BRIEF: Bring together copies of the lines in the data below that contain the word "agent".
*** DATA EXCERPTS Section Begins ***
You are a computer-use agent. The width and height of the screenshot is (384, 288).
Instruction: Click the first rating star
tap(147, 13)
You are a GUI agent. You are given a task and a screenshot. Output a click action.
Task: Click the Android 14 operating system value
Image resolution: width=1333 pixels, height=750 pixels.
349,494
*** DATA EXCERPTS Section Ends ***
*** DATA EXCERPTS Section Begins ***
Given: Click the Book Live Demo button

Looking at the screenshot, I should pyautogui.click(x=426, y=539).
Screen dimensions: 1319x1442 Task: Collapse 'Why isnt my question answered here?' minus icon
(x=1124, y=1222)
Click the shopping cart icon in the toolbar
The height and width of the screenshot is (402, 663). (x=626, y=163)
*** DATA EXCERPTS Section Ends ***
*** DATA EXCERPTS Section Begins ***
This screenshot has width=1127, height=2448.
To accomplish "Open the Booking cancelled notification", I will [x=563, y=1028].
*** DATA EXCERPTS Section Ends ***
EXERCISE ANSWER:
You are a computer-use agent. The width and height of the screenshot is (384, 288).
You are a GUI agent. You are given a task and a screenshot. Output a click action.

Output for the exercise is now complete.